:: GIVEN RECORDS ::
_ _ _ _

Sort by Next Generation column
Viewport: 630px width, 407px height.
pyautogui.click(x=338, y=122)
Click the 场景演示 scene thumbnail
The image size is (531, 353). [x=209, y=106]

_ _ _ _

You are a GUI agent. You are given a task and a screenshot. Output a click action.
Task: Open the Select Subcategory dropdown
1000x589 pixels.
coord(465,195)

_ _ _ _

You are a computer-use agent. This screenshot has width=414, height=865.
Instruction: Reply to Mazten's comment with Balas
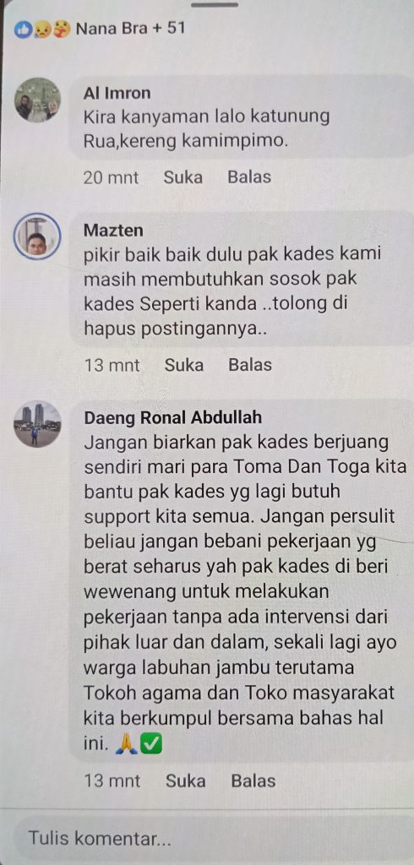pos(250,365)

_ _ _ _

:: AIM OF THE TASK ::
Every line of the listing that includes the word "screenshot" belongs in the answer.

:: EXERCISE RESULT ::
You are a GUI agent. You are given a task and a screenshot. Output a click action.
You are a computer-use agent. This screenshot has width=414, height=865.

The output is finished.